Goal: Continue the essay below on Sri Aurobindo as critic and poet, picking up right after its final sentence.

Given passage:
--*--

SRI AUROBINDO: THE CRITIC AND THE POETIC GENIUS

This article is also published by Savitri Era Open Forum
Sri Aurobindo (1872-1950) is one of the most influential figures of the Indian renaissance. He is renowned today as the propounder of Integral Yoga, the prophet of Life Divine, but we often insidiously let pass the fact that Aurobindo was also a British-trained literary scholar, a literary critic and a prolific poet. He worked all his life to show that the New Consciousness developed by certain yogic discipline would influence the affairs of mankind. His popularity as a mystic has drawn admirers and followers alike, resulting in a plethora of works on him and his Integral Yoga. This counts for the lesser attention paid to Sri Aurobindo as a critic. His monumental works like-- The Future Poetry, Letters on Poetry, Literature and Art, and Talks on Poetry etc. when taken together place Aurobindo on the highest plinth of criticism in India in recent times. C. D. Narasimhaiah recognizes Aurobindo as the inaugurator of the tradition of Indian Literary criticism in modern times.

Sri Aurobindo seems highly impressed by English poetry, but at the same time he does not agree with western emphasis on intellectual value of art. Sri Aurobindo's vision and thought has a very broad pedestal that incorporates in itself the history and development of human civilization. In his view the role and import of Indian art and culture in the development of human civilization has been remarkable. It is only through Aurobindo’s theory of poetry that we can best be aware of the importance he attached to art and culture in leading towards the spiritual evolution of mankind. His vital and unique body of critical work calls for serious attention, and it would be to the benefit of criticism in general and of poetry in particular to look for what Sri Aurobindo finds deficient in the tradition of English poetry.

Western readers and critics may find deep interest in Sri Aurobindo’s claim that “English poetry is powerful but imperfect, strong in Spirit but uncertain and tentative in form, extraordinarily stimulating but not often quite satisfying.” In India, as Sri Aurobindo observes, where the general critical climate and critical intelligence lacks, his seminal and epoch making work opens a new arena. Aurobindo remarked in the very first chapter of The Future Poetry-

“It is not often that we see published in India literary criticism which is of the first order, at once discerning and suggestive, criticism which forces us both to see and think.”

For Aurobindo, says C. D. Narasimhaiah, this function is two-fold—Prayojana, an immediate utility which is Chitta-Vistara or Ahalada, also a means of sense relaxation; and the ultimate end of poetry is Purushartha which many think as Lokkotara, that is, super-mundane experience or ecstasy. For Aurobindo, the poet is capable of perceiving the universe in its complete wholeness and putting across his writing the creative rhythm and beauty of the universe, ensuing in a sense of fulfillment. Sri Aurobindo wrote—

“Vision is the characteristic power of the poet, as is discriminative thought the essential gift of the philosopher and analytic observation the natural genius of the scientist. . . Therefore the greatest poets have been always those who have had a large and powerful interpretative and intuitive vision of Nature and life and man and whose poetry has arisen out of that in a supreme revelatory utterance of it. . . Sight is the essential poetic gift. The archetypal poet in a world of original ideas is, we may say, a Soul that sees in itself intimately this world and all the others and God and Nature and the life of beings and sets flowing from its centre a surge of creative rhythm and world-images which become the expressive body of the vision; and the great poets are those who repeat in some measure this ideal creation, "kavayah satyasrutah", seers and hearers of the poetic truth and poetic word.” [The Future Poetry, pp. 29-30]

Sri Aurobindo places Homer, Shakespeare, Dante, Valmiki, and Kalidasa on one plane, for in his erudition despite differences in content and outlook their greatness lies in the essential oneness of vision and revelation of poetic truth. In The Future Poetry, Sri Aurobindo analyzes the development of English poetry, indicates the significance and direction of its drift, and then traces the lines of its future development. Sri Aurobindo indicated that the poetry of the future would embody a harmony of five eternal powers: Truth, Beauty, Delight, Life and the Spirit.

--*--

Item-finding records
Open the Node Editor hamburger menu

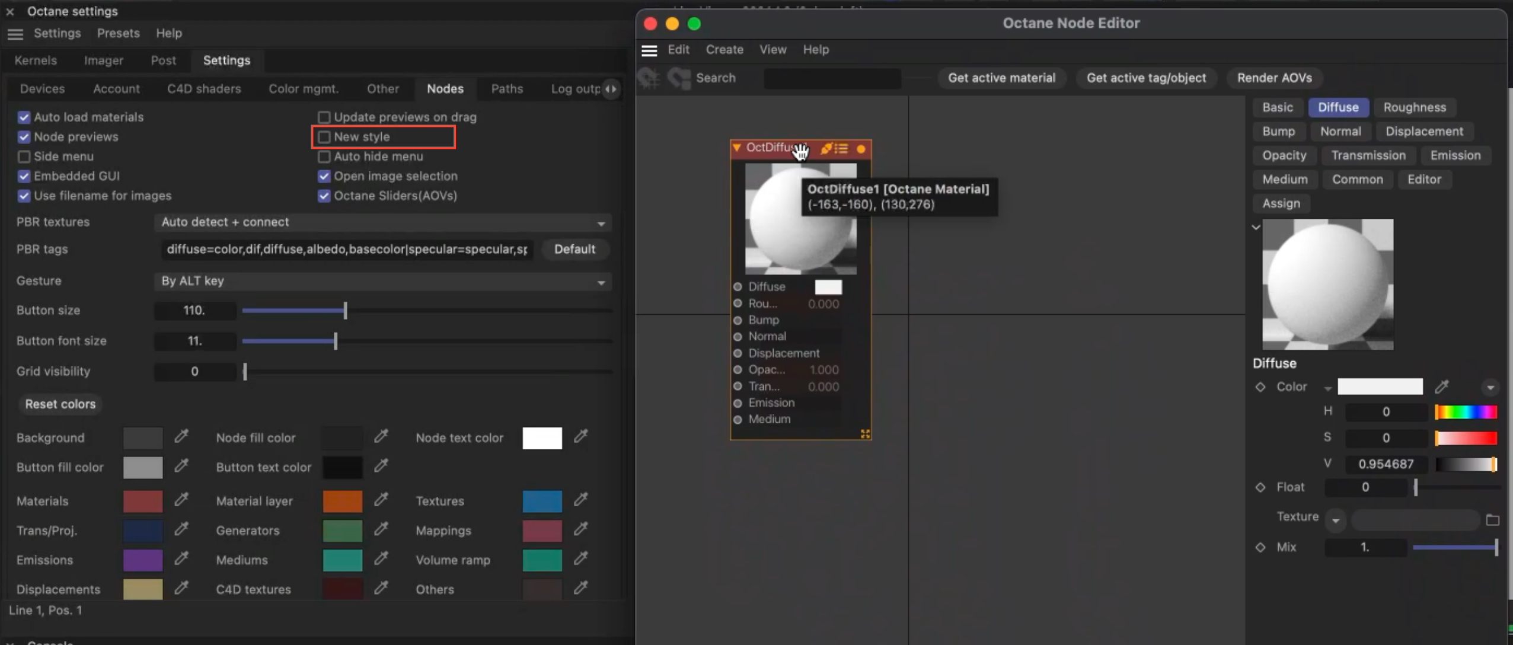pos(649,50)
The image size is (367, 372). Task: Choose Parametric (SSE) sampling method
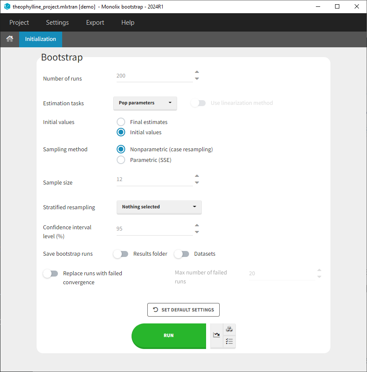tap(121, 160)
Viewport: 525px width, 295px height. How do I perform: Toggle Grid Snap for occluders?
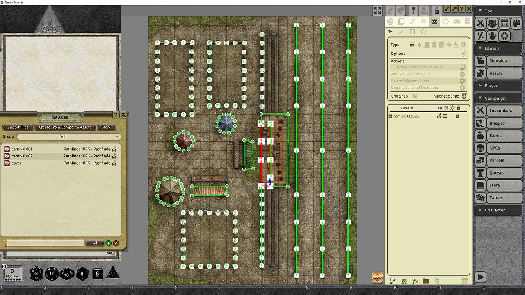(415, 96)
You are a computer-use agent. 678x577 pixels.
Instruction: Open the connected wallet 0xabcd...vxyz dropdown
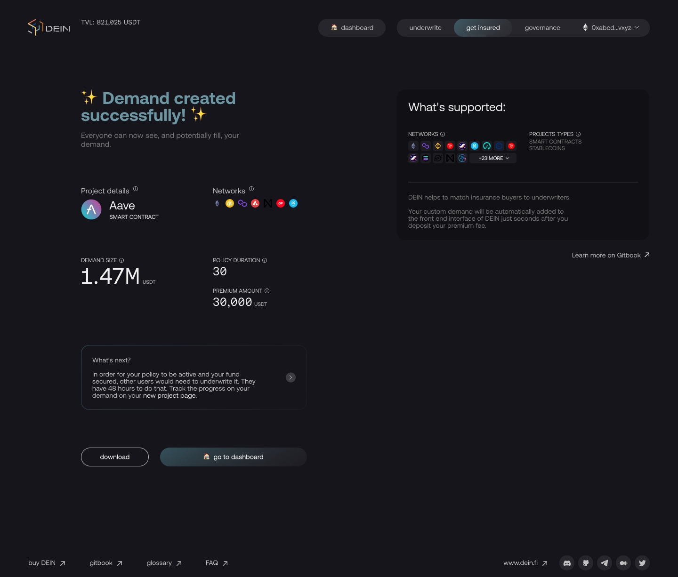[x=611, y=28]
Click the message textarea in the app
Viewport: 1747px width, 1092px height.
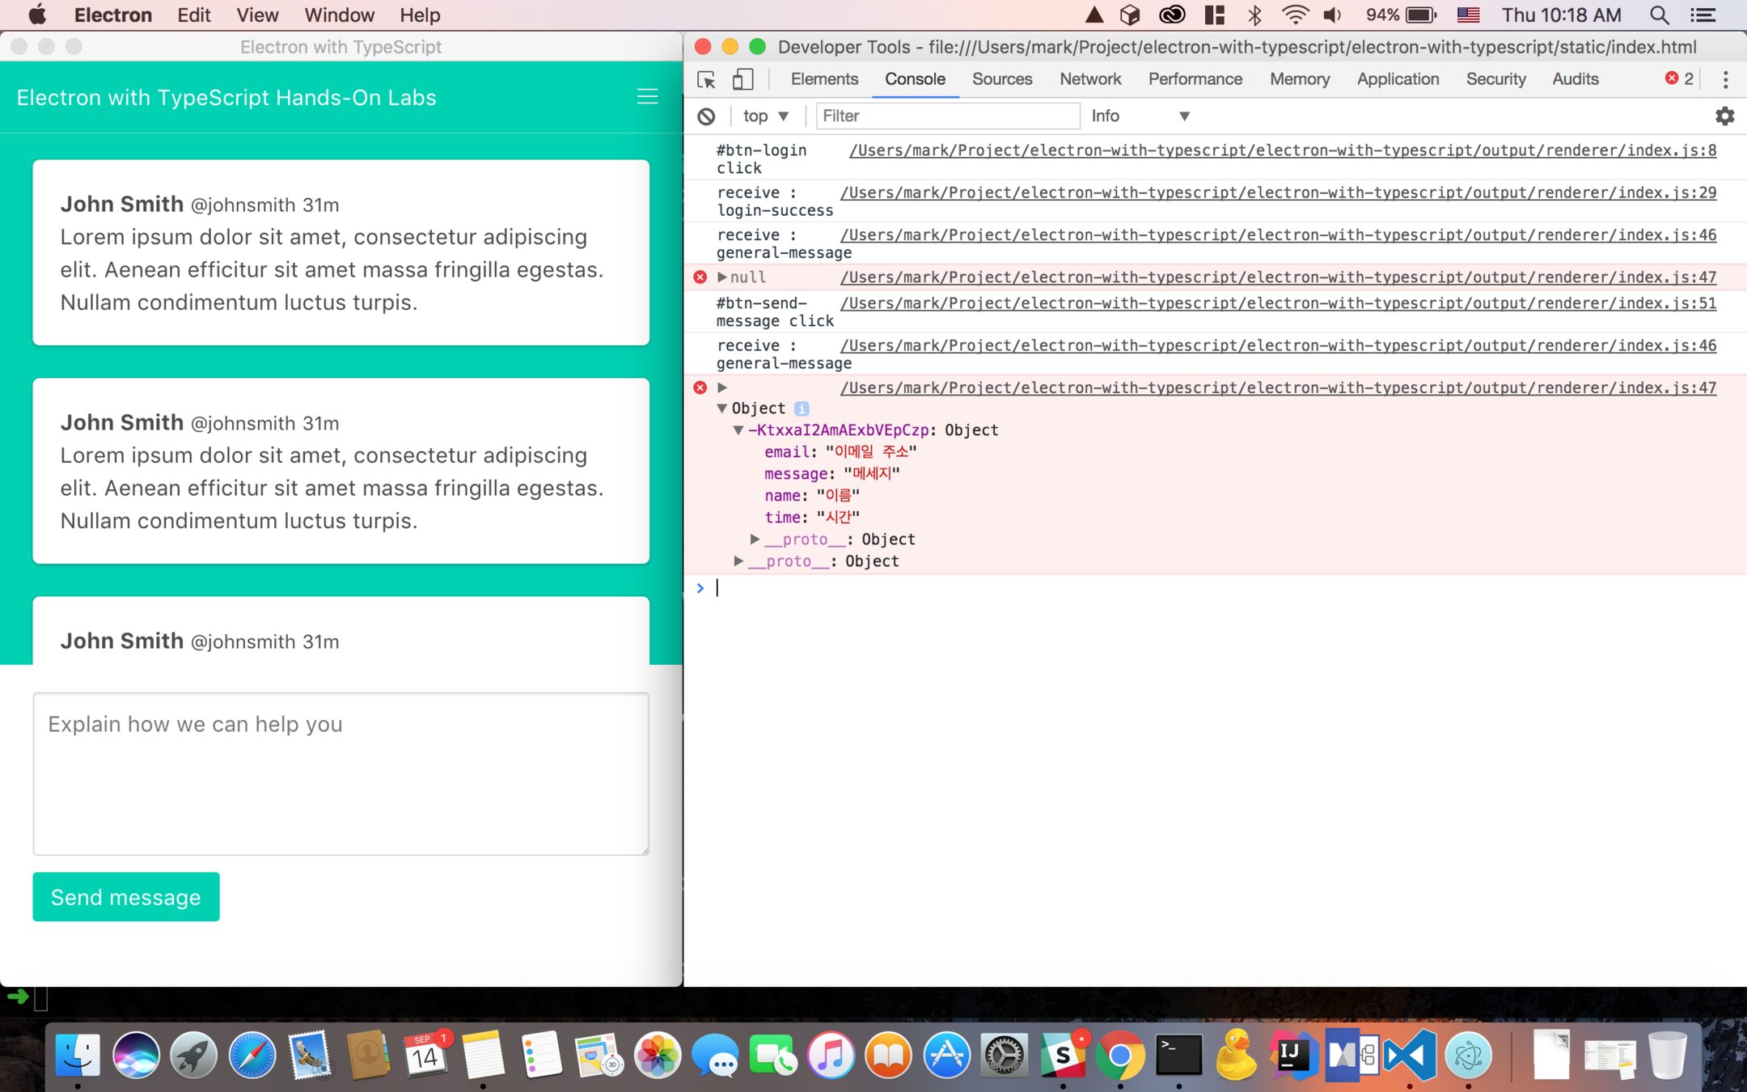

--*--

Written answer:
Sri Aurobindo’s theory of art assimilates the stirring belief that through poetry nature, God and humanity can all be expressed. He believed that it is the sublime source, an elevated consciousness, from which all poetry or intuitive thinking emanates. In his book, The Future Poetry, Aurobindo says that the poetry of the future will be the true breath of poetic inspiration and creation; it will be mantrik and, as such, it will have the power to awaken consciousness. Sri Aurobindo wrote in The Future Poetry that--"The Mantra, poetic expression of the deepest spiritual reality, is only possible when three highest intensities of poetic speech meet and become indissolubly one, a highest intensity of rhythmic movement, a highest intensity of interwoven- verbal form and thought-substance, of style, and a highest intensity of the soul's vision of truth." For Sri Aurobindo mantra was the innate medium of poetry. It was his firm belief that the ‘future poetry’ be it in English or in any other language—will increasingly adhere to mantra, and thereby effacing the influence of the role of—the intellect, the senses, even the imagination—both in the creation and communication of poetry.

Aurobindo believed that intuitive or mantrik poetry could be a potent aid to the transformation of consciousness and the life requisite to achieve the great spiritual destiny of mankind that he foresaw. Sri Aurobindo's poetry itself, particularly his epic poem Savitri, expressed his spiritual thought and vision in the fullest and most powerful means. He believed that intelligence and imagination play but a little role in true poetry which is rather a creation of the soul. And the ultimate end or the target of poetry is also neither the intelligence, the emotions, nor the vital nature, but rather again it is the soul.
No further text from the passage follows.